I think there's going to be ...

The whole [inaudible 00:37:38] of employees will be better respected, which means, oh, I want to work from home two or three days a week, and we'll use the tools to that end.

I think we are going to see, as a function of the great resignation going on right now,

Companies that are not articulate about the good work they're doing in a differentiated way will have real trouble attracting talent

No one's going to want to work for them [00:38:00] and if you're not articulate about it, even if you're not doing bad things, they're going to assume you don't care and they'll go to somebody else who does share what they're doing.

So I think the future of work will be hybrid.

It will take a more holistic approach to health, mental health and well-being of everybody and I think it's going to be reframed around the role that business more broadly but then your company specifically is doing to make things better.
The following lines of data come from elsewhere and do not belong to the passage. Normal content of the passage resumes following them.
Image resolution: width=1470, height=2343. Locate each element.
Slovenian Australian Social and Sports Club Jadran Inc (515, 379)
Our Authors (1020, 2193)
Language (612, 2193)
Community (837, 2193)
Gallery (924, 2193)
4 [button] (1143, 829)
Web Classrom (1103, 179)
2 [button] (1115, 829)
Erica Graham Jordan:       

That's music to our ears.

That's so much of what our client community talks about, what they're bringing [00:38:30] to life and those are the trends that we hear from brands across the board that we work with, big and small. It's also heartening to know that's what you're hearing across ... Right?
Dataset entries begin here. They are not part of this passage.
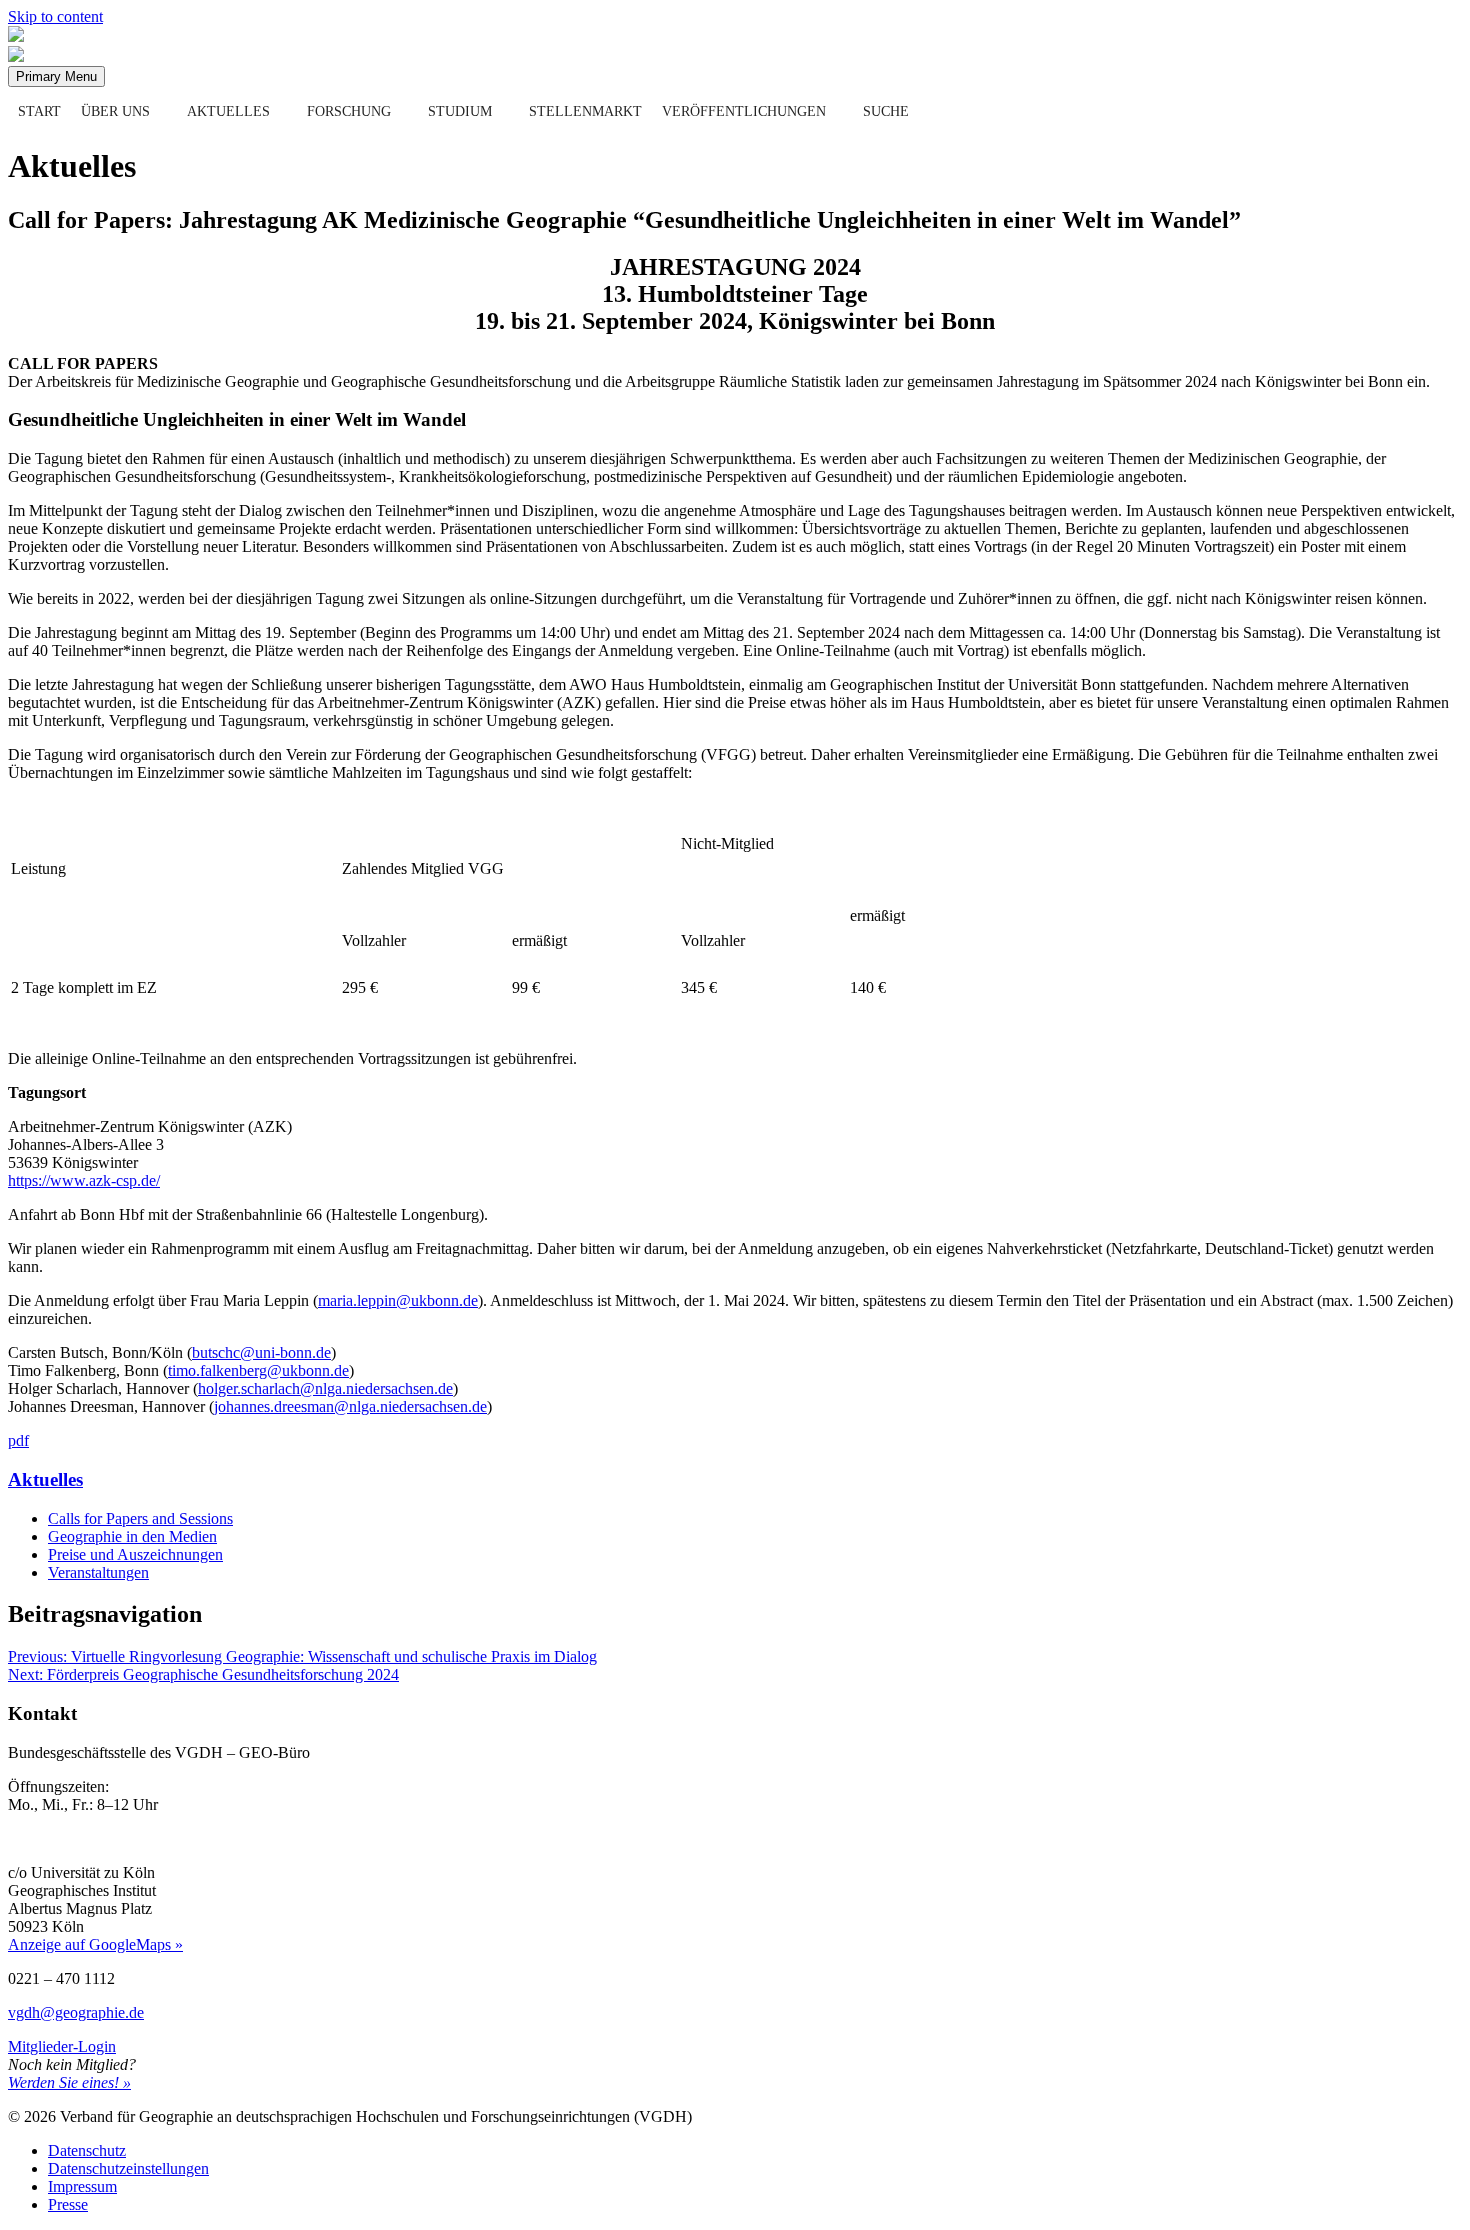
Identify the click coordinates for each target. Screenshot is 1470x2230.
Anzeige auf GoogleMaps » (95, 1944)
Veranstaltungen (98, 1572)
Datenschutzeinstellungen (128, 2168)
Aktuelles (228, 111)
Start (39, 111)
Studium (460, 111)
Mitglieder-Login (62, 2046)
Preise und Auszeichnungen (135, 1554)
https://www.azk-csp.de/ (84, 1180)
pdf (18, 1440)
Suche (886, 111)
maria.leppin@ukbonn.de (398, 1300)
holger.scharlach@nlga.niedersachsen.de (325, 1388)
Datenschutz (87, 2150)
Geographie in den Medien (132, 1536)
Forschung (349, 111)
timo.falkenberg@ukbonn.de (258, 1370)
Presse (68, 2204)
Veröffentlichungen (744, 111)
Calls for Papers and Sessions (140, 1518)
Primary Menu (56, 76)
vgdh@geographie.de (76, 2012)
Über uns (115, 111)
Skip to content (55, 16)
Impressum (82, 2186)
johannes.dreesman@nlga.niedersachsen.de (350, 1406)
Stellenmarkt (585, 111)
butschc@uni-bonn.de (261, 1352)
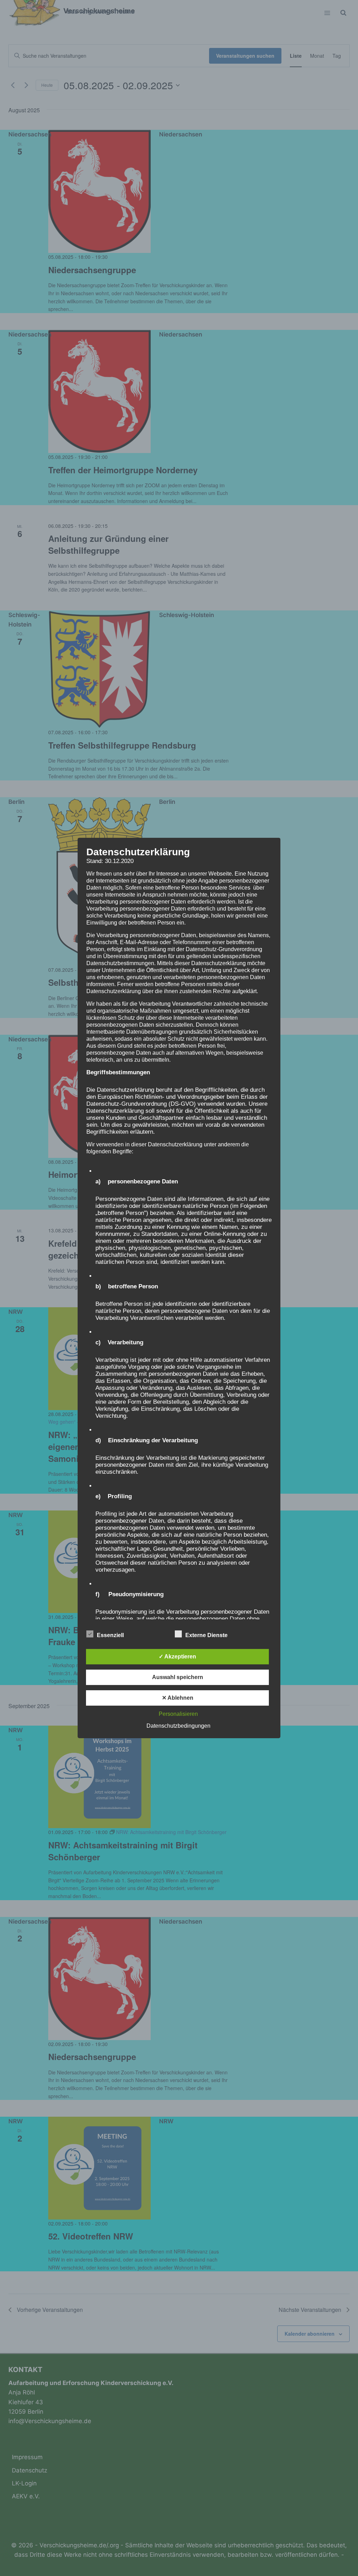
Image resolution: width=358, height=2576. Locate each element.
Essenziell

There's some overlap in terms of who we're all working with but that is the conversation on the forefront of-

Simon Mainwaring:

I know.

I've got to tell you, I'm lucky enough on the strength of the book and the work that we do to speak at a lot of conferences and be in a lot of boardroom levels of these big companies that have all the resources in the world to check out what's going on [00:39:00] and again.

I'm just reporting back from the future because I hear it sooner and more often and then I can sort of pull it together.

And for what it's worth, business, both B2B and B2C are wide awake now, wide awake and part of its risk mitigation, they want to do less bad just so they don't get in trouble, part of it is our employees are just on us like crazy and we've got this huge talent churn, so [00:39:30] we've got to fix things, DE&I and mental health and working from home and all of that and then if you're a consumer facing B2C company, you're just ...

There's too many other new young companies coming along plant-based, clean beauty, whatever it might be, clean apparel, sustainable apparel, that they're just like, oh my god, we're not relevant if we don't do this.

And each one of those things is important in its own right, but the aggregate, when this is happening here and this is happening here and that's happening there, this is happening there.

It takes on a life of its own and if you're not [00:40:00] careful, you will get left behind but if you are committed to your CSR program, you are articulate and consistent in your storytelling around it, you'll be on the front of that wave and it can move you forward, you'll drive growth and impact.

Karl Yeh:                      

Simon, we could be talking to you for a very long time but if any of our listeners or watchers want to connect with you, what's the best place to reach you?

Simon Mainwaring:  

[00:40:30] If you're really passionate about propelling your business growth, so we all stay in business but really solving for these issues that are going to affect all our lives, go to leadwithwe.com

You can find out more about the book there.

I've taken everything that we've done with all of these brands that you know and laid it out in this programmatic approach in the book and it is something that is a very actionable tool that will allow you to propel your growth but also scale the solutions you provide and I don't just [00:41:00] say that because that's good for your business.

You'll find so much fulfillment on a personal level.

You obviously already care about this because you're listening to this webinar, this podcast but this is what we should want for ourselves, show up, do meaningful work, be rewarded and make a difference and it's 100% possible.

So, leadwithwe.com and if you want to know more about my company, just go to wefirstbranding.com.

You can see a lot of the work we've done for brands you'll know and large or small and just [00:41:30] I'm excited.

We're not going to pay attention until it's a moment of crisis. It's a moment of crisis. We're paying attention.

People like us who care, this is our moment and it's time to go like hell.